前回書いた胎内記憶は、現世では無意識的な行動であらわれて、周囲の者にはなんでそんな事をするんだろう、と理由がわからないことも多いですよね。
でも、この世に生まれてから体験した事・言葉・行為は被トラウマ者も加トラウマ者も理由がわかるだけに苦しく辛いものがありますね。
昔、療育に通って来ていたあの子がそうだった。
重度の自閉症の男の子。お稚児さんのようにかわいい顔で、両親はとてもかわいがっていた。
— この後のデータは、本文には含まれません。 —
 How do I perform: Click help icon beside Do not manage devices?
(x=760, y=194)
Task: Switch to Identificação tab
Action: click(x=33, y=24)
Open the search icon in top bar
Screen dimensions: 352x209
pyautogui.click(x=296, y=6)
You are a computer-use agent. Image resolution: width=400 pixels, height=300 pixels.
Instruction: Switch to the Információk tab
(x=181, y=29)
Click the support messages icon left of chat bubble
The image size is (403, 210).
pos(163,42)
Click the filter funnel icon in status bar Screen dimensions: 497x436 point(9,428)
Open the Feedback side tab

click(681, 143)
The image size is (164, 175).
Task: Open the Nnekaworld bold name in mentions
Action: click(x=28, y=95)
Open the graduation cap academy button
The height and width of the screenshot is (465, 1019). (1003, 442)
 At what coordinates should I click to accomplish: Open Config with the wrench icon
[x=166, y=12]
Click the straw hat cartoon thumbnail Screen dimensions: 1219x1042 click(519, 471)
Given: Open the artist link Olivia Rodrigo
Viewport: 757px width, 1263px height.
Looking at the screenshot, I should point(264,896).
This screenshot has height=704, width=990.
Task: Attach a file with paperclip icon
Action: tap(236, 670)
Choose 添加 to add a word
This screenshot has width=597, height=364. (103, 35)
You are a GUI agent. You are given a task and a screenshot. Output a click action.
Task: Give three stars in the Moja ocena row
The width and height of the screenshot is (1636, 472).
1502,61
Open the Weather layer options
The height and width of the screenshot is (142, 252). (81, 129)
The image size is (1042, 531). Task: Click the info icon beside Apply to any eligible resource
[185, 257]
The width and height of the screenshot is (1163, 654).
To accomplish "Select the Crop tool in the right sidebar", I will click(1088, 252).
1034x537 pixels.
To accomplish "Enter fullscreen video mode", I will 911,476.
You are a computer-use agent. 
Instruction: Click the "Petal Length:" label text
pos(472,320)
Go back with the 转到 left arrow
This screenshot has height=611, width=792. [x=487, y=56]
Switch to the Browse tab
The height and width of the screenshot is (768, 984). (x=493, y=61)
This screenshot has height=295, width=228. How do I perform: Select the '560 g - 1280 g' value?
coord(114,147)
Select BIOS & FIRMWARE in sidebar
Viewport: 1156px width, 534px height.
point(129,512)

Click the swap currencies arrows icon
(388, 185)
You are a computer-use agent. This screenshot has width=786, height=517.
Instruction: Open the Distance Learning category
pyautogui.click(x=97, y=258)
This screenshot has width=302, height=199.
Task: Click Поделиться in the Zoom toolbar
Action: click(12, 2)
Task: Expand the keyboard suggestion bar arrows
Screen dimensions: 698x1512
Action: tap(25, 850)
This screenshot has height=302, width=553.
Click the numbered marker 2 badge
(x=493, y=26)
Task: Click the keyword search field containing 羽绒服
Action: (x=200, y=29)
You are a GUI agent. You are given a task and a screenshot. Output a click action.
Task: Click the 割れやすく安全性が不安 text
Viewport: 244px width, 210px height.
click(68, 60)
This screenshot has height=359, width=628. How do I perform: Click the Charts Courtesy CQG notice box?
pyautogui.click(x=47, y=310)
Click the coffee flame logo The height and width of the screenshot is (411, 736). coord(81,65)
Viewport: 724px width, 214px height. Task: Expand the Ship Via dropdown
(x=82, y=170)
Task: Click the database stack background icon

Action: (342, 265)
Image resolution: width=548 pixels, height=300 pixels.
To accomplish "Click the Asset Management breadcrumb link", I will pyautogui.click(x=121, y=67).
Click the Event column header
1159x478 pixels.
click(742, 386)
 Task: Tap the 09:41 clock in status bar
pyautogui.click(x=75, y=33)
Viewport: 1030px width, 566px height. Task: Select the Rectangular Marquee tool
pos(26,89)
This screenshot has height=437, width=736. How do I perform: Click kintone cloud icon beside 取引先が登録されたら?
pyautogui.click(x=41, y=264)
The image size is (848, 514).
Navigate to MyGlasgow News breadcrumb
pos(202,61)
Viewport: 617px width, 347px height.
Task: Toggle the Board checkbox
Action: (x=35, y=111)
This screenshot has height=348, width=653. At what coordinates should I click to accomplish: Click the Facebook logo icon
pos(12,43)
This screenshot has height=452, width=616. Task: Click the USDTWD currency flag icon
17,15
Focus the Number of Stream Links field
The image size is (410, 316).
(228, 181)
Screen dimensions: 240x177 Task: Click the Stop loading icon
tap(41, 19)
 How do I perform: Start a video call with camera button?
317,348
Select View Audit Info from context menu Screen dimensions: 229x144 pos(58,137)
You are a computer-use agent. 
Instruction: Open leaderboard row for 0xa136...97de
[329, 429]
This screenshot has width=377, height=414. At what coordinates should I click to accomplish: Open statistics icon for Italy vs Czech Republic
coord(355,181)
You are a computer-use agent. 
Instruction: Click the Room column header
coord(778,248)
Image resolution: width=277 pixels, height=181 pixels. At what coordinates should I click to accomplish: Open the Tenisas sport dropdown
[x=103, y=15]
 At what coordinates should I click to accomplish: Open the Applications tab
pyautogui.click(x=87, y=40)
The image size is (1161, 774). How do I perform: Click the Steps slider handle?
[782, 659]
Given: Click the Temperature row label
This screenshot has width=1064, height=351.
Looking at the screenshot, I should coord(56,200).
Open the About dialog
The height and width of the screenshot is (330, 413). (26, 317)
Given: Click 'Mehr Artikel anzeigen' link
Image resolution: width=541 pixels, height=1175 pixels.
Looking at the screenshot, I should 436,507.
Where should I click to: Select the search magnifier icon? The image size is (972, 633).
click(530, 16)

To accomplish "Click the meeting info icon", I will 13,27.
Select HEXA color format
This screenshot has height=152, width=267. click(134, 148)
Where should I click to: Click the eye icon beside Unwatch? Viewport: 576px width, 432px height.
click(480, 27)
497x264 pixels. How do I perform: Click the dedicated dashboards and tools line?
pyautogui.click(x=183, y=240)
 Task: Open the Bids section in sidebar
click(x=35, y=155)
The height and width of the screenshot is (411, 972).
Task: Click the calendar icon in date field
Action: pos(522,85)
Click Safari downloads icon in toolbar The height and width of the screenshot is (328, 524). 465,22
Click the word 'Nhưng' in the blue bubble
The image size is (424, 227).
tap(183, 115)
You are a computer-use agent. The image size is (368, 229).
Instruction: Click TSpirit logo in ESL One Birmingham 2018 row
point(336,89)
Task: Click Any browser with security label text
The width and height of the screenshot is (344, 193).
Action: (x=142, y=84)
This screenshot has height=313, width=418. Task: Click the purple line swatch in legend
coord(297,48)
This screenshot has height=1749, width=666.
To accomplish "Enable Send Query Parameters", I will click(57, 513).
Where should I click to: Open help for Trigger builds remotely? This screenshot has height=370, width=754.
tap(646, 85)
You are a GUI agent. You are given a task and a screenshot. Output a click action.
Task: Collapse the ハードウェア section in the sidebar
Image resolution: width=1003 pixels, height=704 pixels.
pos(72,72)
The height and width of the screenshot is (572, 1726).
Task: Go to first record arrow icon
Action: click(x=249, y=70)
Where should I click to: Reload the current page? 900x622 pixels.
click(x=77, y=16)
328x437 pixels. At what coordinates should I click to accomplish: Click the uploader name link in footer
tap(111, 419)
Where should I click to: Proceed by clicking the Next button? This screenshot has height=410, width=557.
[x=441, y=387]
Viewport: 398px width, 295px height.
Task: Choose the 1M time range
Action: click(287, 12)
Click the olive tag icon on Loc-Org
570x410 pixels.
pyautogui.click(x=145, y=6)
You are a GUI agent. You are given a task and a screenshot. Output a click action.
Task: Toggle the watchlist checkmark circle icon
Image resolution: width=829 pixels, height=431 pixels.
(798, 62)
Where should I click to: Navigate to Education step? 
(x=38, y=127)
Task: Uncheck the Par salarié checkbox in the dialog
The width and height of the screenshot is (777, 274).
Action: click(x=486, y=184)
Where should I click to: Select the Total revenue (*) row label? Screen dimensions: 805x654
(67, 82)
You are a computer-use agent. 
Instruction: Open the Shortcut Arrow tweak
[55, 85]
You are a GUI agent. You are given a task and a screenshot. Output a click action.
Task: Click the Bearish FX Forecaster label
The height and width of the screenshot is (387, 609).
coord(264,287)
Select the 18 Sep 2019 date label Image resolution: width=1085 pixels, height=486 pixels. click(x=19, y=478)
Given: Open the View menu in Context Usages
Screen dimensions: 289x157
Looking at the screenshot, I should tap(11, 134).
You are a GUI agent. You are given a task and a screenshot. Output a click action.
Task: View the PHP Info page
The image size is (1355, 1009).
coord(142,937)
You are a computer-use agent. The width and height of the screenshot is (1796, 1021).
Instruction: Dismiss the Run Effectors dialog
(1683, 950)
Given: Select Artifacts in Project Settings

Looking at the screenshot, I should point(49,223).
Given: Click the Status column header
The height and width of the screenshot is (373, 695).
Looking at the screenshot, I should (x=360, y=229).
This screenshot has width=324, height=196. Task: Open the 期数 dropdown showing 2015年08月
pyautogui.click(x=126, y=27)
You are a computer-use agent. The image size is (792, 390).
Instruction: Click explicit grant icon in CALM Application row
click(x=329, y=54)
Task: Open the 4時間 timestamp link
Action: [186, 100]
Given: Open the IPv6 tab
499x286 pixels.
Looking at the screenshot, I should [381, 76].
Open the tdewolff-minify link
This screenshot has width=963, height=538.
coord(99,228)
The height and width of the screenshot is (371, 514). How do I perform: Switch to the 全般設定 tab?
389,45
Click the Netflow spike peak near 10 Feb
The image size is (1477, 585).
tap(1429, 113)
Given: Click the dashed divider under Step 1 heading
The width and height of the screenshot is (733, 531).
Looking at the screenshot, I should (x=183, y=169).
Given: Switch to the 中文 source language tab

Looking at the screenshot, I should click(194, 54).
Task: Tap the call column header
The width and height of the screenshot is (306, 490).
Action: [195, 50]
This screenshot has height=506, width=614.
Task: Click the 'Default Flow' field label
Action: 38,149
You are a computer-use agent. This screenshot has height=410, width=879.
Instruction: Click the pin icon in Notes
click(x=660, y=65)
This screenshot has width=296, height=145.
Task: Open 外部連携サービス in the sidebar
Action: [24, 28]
発語はつぶやくような独り言が少々。
通園施設に通っていた時あることがきっかけで自傷行為が始まってしまった。
自傷は常同化して激しくなり、こぶしであごを叩いて血が出る時もあるほど。
「叩いたら痛いでしょ!」と止めても意地になって叩こうとする。この子は痛みを感じないのかしら?痛みが快感になっているのかしら、お母さんは悩み、自傷する子どもを見る度に苦しくなりました。
つらさのあまり子どもには(言ってはならない一言)を、たった一度だけ言ってまった。
ある時、子どもが遊びながらつぶやいているいつもの独り言の中に、(言ってはならない一言)が混じっているのを聞き、お母さんは愕然とした。
彼を療育に連れてきた時お母さんが言いました。「たった一度しか言わなかったのに、褒める言葉はたくさん言っているのに、なんであの言葉だけ・・・」とお母さんは涙ぐんでいました。
百万回の誉め言葉は覚えないのに、たった一言が彼の脳に突き刺さったままとれない。
ナイフのような言葉が取れるまで時間がかかりました。